Но на класс кары не последовало. А сидели раз два часа без обеда всем классом за другое; тогда я был еще в первом классе. Зима была холодная. Нежностей, вроде нехождения в класс, не полагалось. В 40 градусов с лишком мы также бегали в гимназию, раза два по дороге оттирая снегом отмороженные носы и щеки, в чем также нередко помогали нам те же сторожа, Онисим и Андрей, относясь к помороженным с отеческой нежностью. Бывали морозы и такие, что падали на землю замерзшие вороны и галки. И вот кто-то из наших второклассников принес в сумке пару замерзших ворон и, конечно, в класс, в парту. Птицы отогрелись, рванулись – и прямо в окно. Загремели стекла двойных рам, класс наполнился холодом, а птицы улетели. Тогда отпустили всех по домам, а на другой день второй класс и нас почему-то продержали два часа после занятий. За что наш класс – так и не знаю.
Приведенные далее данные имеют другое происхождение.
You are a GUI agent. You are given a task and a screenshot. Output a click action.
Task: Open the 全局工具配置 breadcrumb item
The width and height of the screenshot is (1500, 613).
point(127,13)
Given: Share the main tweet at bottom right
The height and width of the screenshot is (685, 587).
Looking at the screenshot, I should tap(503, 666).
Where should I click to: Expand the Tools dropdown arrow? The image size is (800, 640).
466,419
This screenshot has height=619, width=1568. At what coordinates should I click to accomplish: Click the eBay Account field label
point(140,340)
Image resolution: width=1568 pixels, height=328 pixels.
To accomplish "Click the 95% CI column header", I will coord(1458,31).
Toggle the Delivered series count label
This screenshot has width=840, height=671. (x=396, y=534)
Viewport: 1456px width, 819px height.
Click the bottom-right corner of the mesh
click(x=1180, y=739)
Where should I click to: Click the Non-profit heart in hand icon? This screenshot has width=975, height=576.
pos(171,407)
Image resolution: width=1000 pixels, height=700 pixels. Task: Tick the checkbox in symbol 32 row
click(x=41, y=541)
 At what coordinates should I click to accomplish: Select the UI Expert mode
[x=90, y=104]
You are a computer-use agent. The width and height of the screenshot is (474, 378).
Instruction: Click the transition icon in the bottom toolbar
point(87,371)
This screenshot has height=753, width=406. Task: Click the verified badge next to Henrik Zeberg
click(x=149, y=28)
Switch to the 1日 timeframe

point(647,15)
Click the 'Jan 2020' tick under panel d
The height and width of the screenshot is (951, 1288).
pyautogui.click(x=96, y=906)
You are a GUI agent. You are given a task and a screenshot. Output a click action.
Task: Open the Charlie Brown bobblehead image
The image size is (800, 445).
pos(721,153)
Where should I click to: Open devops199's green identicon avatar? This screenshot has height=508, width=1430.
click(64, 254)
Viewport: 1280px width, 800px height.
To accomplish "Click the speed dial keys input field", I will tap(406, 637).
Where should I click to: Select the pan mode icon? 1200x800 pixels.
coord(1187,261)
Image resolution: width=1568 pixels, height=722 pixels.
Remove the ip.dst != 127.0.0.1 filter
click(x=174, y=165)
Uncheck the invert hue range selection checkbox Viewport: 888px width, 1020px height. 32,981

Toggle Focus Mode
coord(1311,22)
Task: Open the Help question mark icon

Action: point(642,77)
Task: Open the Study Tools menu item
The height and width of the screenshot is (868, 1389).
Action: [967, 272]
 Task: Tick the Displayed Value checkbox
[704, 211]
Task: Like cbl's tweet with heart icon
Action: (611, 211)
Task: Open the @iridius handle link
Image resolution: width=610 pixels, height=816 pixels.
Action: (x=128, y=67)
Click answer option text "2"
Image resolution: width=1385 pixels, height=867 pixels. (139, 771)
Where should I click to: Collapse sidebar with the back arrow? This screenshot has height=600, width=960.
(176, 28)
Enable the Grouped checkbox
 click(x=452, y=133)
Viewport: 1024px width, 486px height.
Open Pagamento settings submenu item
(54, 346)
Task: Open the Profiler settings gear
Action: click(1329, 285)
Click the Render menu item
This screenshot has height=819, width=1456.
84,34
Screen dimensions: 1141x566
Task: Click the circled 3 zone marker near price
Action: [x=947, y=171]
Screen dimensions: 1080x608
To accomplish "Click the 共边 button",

Но с тех пор в морозы больше 40 градусов нас отпускали обратно. Распорядиться же не приходить в 40 градусов совершенно в гимназию было нельзя, потому что на весь наш губернский город едва ли был десяток градусников у самых важных лиц. Обыкновенные обыватели о градусниках и понятия не имели. Вешать же на каланчах морозные флаги никто и не додумался тогда.
Кроме Камбалы, человека безусловно доброго и любимого нами, нельзя не вспомнить двух учителей, которых мы все не любили. Это были чопорные и важные иностранцы, совершенно непохожие на всех остальных наших милых чиновников, в засаленных синих сюртуках и фраках, редко бритых, говоривших на «о». Влетали нам от них иногда и легкие подзатыльники, и наказания в виде стояния на коленях. Но все это делалось просто, мило, по-отечески, без злобы и холодности. Учитель французского языка м-р Ранси, всегда в чистой манишке и новом синем фраке, курчавый, как пудель, говорят, был на родине парикмахером. Его терпеть не могли. Немец Робст ни слова не знал по-русски, кроме: «По-шель, на уколь, свинь рюски», и производил впечатление самого тупоголового колбасника. Первые его уроки были утром, три раза во втором классе и три раза в третьем. Для первого начала, когда он появился в нашей гимназии, ему в третьем классе прочли вместо молитвы: «Чижик, чижик, где ты был» и т. д.
Это было в понедельник. Второй класс узнал – и тоже «чижика» закатил. Так продолжалось с месяц. Вдруг на наш первый урок вместе с немцем ввалился директор.